The document blames Russian media heads for “violating human rights” and depriving Ukrainian citizens of “proper rights and freedoms,” as well as “posing a potential threat to the national security, sovereignty and territorial integrity” of Ukraine.

The decree imposes a travel ban on 17 people, including Russia’s Channel One director Konstantin Ernst, head of TASS news agency Sergey Mikhailov, former head of LifeNews TV channel Ashot Gabrelyanov, owner of Pravda.ru media holding Vadim Gorshenin, joined by leaders of numerous Russian newspapers and news outlets.

READ MORE: Kiev orders crackdown on Ukrainian providers broadcasting Russian TV channels

Ukraine’s “personal sanctions,” however, have hardly impressed those affected. RT’s Editor-in-Chief tweeted that Poroshenko’s decree is worth celebrating.

“I do officially invite all those in the club to celebrate it with Crimean champagne,” Simonyan wrote.

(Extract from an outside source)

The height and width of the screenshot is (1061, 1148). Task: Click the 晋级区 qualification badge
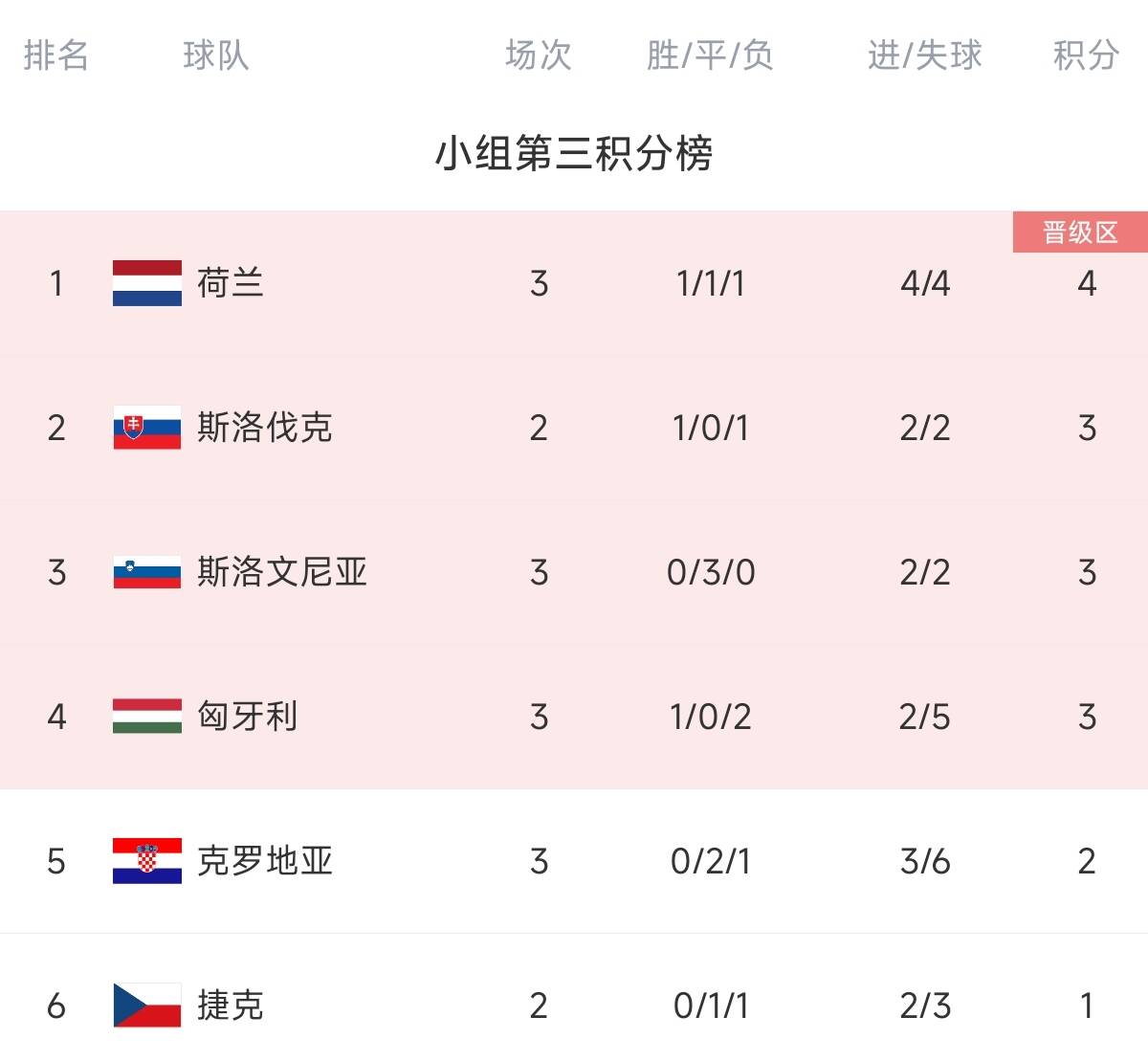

“This is the list of heroes. We’ll be jealous [of them],” said the current head of the News Media holding which owns LifeNews, Aram Gabrelyanov, who did not make the new sanctions list.

“Basically, I don’t believe that [the Ukrainian sanctions] do any harm. Otherwise, it shows that everyone in this list is a patriot and a defender the homeland,” he later told RIA Novosti.

Kiev has previously issued an order restricting the broadcast of Russian media, including Channel One, Rossiya 24, NTV, RT, Zvezda and other major TV channels. The ban has been harshly criticized by the OSCE as a “repressive measure.”

“Switching off and banning channels is not the way to address [problems]; any potentially problematic speech should be countered with arguments and more speech,” OSCE Representative on Freedom of the Media Dunja Mijatovic said in March 2014.

Earlier in March, Ukraine also banned all Russian movies and TV shows released after January 1, 2014, citing the need to bolster “national security.” The move amended a law banning Russian films falling within the military genre made from 1991, which were dubbed “propaganda” by the Ukrainian authorities.